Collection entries

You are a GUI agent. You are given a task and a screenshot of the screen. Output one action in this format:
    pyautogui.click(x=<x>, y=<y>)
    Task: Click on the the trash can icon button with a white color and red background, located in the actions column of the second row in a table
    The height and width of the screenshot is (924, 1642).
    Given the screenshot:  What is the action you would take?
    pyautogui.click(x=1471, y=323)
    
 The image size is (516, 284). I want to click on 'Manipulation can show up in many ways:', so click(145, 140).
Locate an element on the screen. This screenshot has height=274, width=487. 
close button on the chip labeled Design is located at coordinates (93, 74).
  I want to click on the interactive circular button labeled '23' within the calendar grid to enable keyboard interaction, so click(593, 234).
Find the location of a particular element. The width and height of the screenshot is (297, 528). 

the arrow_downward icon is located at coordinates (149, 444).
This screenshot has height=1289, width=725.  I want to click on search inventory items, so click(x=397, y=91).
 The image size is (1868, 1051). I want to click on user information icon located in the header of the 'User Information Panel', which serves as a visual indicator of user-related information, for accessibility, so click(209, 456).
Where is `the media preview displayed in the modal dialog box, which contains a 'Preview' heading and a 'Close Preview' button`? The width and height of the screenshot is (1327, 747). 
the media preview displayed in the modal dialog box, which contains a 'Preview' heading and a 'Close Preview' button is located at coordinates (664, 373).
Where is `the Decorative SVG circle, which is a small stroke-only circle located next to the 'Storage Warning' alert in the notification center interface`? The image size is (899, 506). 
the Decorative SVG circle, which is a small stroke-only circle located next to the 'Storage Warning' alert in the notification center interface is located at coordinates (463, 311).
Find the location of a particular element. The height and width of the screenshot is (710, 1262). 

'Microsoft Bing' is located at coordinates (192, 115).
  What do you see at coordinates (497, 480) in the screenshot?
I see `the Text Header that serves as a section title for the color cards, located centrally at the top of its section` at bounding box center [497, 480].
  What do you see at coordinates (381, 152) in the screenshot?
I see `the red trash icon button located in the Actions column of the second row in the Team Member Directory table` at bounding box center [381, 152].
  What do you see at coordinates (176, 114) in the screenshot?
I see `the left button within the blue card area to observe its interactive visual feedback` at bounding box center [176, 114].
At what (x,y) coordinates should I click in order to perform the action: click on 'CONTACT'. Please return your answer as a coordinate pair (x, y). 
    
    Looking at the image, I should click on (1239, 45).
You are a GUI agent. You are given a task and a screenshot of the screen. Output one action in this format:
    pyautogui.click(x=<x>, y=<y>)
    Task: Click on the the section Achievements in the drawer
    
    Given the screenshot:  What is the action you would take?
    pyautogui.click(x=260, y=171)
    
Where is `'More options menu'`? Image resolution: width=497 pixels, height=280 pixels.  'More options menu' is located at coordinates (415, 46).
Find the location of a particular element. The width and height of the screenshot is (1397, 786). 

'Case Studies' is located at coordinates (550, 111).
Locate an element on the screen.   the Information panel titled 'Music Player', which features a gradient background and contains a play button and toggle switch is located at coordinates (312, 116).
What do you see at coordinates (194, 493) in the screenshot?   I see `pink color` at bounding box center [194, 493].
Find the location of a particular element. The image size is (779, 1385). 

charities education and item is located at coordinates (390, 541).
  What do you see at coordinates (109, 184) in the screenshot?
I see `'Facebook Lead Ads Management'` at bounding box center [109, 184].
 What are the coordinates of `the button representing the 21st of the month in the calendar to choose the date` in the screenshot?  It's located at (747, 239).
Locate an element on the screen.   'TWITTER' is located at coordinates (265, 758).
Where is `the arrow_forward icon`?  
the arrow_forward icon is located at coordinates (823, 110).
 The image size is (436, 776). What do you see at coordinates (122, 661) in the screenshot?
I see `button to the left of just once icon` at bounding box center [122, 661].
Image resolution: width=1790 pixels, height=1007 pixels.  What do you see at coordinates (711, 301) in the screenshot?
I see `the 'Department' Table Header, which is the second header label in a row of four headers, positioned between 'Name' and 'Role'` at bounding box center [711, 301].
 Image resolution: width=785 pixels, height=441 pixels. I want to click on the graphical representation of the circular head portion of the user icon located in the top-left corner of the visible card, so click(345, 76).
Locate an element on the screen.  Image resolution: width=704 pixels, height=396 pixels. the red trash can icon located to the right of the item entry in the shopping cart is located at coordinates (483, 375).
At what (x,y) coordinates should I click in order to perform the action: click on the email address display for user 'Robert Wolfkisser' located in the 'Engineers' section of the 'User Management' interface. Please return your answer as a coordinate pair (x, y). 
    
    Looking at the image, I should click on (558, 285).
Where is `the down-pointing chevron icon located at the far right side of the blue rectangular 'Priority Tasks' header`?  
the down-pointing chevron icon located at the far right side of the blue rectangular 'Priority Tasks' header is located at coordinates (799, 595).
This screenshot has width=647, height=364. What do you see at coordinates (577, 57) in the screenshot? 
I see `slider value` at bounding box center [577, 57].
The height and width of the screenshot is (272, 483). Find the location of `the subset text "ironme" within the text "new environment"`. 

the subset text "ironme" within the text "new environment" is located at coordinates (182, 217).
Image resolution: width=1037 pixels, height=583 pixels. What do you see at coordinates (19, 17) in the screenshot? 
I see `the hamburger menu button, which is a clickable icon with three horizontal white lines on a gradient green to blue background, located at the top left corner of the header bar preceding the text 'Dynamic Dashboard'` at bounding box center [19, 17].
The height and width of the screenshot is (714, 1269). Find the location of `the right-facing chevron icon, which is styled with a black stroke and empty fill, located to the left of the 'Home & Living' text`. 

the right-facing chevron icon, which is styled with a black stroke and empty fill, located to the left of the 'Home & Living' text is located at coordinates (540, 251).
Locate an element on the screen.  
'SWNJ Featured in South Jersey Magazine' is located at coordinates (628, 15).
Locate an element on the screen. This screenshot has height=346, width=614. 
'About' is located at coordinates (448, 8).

> Instructions to follow:
Rewrite all of the data above as a numbered list, one item per line, with the blank lines dropped.

> Expected answer:
1. You are a GUI agent. You are given a task and a screenshot of the screen. Output one action in this format:
2.     pyautogui.click(x=<x>, y=<y>)
3.     Task: Click on the the trash can icon button with a white color and red background, located in the actions column of the second row in a table
4.     The height and width of the screenshot is (924, 1642).
5.     Given the screenshot:  What is the action you would take?
6.     pyautogui.click(x=1471, y=323)
7.  The image size is (516, 284). I want to click on 'Manipulation can show up in many ways:', so click(145, 140).
8. Locate an element on the screen. This screenshot has height=274, width=487. 
9. close button on the chip labeled Design is located at coordinates (93, 74).
10.   I want to click on the interactive circular button labeled '23' within the calendar grid to enable keyboard interaction, so click(593, 234).
11. Find the location of a particular element. The width and height of the screenshot is (297, 528). 
12. the arrow_downward icon is located at coordinates (149, 444).
13. This screenshot has height=1289, width=725.  I want to click on search inventory items, so click(x=397, y=91).
14.  The image size is (1868, 1051). I want to click on user information icon located in the header of the 'User Information Panel', which serves as a visual indicator of user-related information, for accessibility, so click(209, 456).
15. Where is `the media preview displayed in the modal dialog box, which contains a 'Preview' heading and a 'Close Preview' button`? The width and height of the screenshot is (1327, 747). 
16. the media preview displayed in the modal dialog box, which contains a 'Preview' heading and a 'Close Preview' button is located at coordinates (664, 373).
17. Where is `the Decorative SVG circle, which is a small stroke-only circle located next to the 'Storage Warning' alert in the notification center interface`? The image size is (899, 506). 
18. the Decorative SVG circle, which is a small stroke-only circle located next to the 'Storage Warning' alert in the notification center interface is located at coordinates (463, 311).
19. Find the location of a particular element. The height and width of the screenshot is (710, 1262). 
20. 'Microsoft Bing' is located at coordinates (192, 115).
21.   What do you see at coordinates (497, 480) in the screenshot?
22. I see `the Text Header that serves as a section title for the color cards, located centrally at the top of its section` at bounding box center [497, 480].
23.   What do you see at coordinates (381, 152) in the screenshot?
24. I see `the red trash icon button located in the Actions column of the second row in the Team Member Directory table` at bounding box center [381, 152].
25.   What do you see at coordinates (176, 114) in the screenshot?
26. I see `the left button within the blue card area to observe its interactive visual feedback` at bounding box center [176, 114].
27. At what (x,y) coordinates should I click in order to perform the action: click on 'CONTACT'. Please return your answer as a coordinate pair (x, y). 
28.     Looking at the image, I should click on (1239, 45).
29. You are a GUI agent. You are given a task and a screenshot of the screen. Output one action in this format:
30.     pyautogui.click(x=<x>, y=<y>)
31.     Task: Click on the the section Achievements in the drawer
32.     Given the screenshot:  What is the action you would take?
33.     pyautogui.click(x=260, y=171)
34. Where is `'More options menu'`? Image resolution: width=497 pixels, height=280 pixels.  'More options menu' is located at coordinates (415, 46).
35. Find the location of a particular element. The width and height of the screenshot is (1397, 786). 
36. 'Case Studies' is located at coordinates (550, 111).
37. Locate an element on the screen.   the Information panel titled 'Music Player', which features a gradient background and contains a play button and toggle switch is located at coordinates (312, 116).
38. What do you see at coordinates (194, 493) in the screenshot?   I see `pink color` at bounding box center [194, 493].
39. Find the location of a particular element. The image size is (779, 1385). 
40. charities education and item is located at coordinates (390, 541).
41.   What do you see at coordinates (109, 184) in the screenshot?
42. I see `'Facebook Lead Ads Management'` at bounding box center [109, 184].
43.  What are the coordinates of `the button representing the 21st of the month in the calendar to choose the date` in the screenshot?  It's located at (747, 239).
44. Locate an element on the screen.   'TWITTER' is located at coordinates (265, 758).
45. Where is `the arrow_forward icon`?  
46. the arrow_forward icon is located at coordinates (823, 110).
47.  The image size is (436, 776). What do you see at coordinates (122, 661) in the screenshot?
48. I see `button to the left of just once icon` at bounding box center [122, 661].
49. Image resolution: width=1790 pixels, height=1007 pixels.  What do you see at coordinates (711, 301) in the screenshot?
50. I see `the 'Department' Table Header, which is the second header label in a row of four headers, positioned between 'Name' and 'Role'` at bounding box center [711, 301].
51.  Image resolution: width=785 pixels, height=441 pixels. I want to click on the graphical representation of the circular head portion of the user icon located in the top-left corner of the visible card, so click(345, 76).
52. Locate an element on the screen.  Image resolution: width=704 pixels, height=396 pixels. the red trash can icon located to the right of the item entry in the shopping cart is located at coordinates (483, 375).
53. At what (x,y) coordinates should I click in order to perform the action: click on the email address display for user 'Robert Wolfkisser' located in the 'Engineers' section of the 'User Management' interface. Please return your answer as a coordinate pair (x, y). 
54.     Looking at the image, I should click on (558, 285).
55. Where is `the down-pointing chevron icon located at the far right side of the blue rectangular 'Priority Tasks' header`?  
56. the down-pointing chevron icon located at the far right side of the blue rectangular 'Priority Tasks' header is located at coordinates (799, 595).
57. This screenshot has width=647, height=364. What do you see at coordinates (577, 57) in the screenshot? 
58. I see `slider value` at bounding box center [577, 57].
59. The height and width of the screenshot is (272, 483). Find the location of `the subset text "ironme" within the text "new environment"`. 
60. the subset text "ironme" within the text "new environment" is located at coordinates (182, 217).
61. Image resolution: width=1037 pixels, height=583 pixels. What do you see at coordinates (19, 17) in the screenshot? 
62. I see `the hamburger menu button, which is a clickable icon with three horizontal white lines on a gradient green to blue background, located at the top left corner of the header bar preceding the text 'Dynamic Dashboard'` at bounding box center [19, 17].
63. The height and width of the screenshot is (714, 1269). Find the location of `the right-facing chevron icon, which is styled with a black stroke and empty fill, located to the left of the 'Home & Living' text`. 
64. the right-facing chevron icon, which is styled with a black stroke and empty fill, located to the left of the 'Home & Living' text is located at coordinates (540, 251).
65. Locate an element on the screen.  
66. 'SWNJ Featured in South Jersey Magazine' is located at coordinates (628, 15).
67. Locate an element on the screen. This screenshot has height=346, width=614. 
68. 'About' is located at coordinates (448, 8).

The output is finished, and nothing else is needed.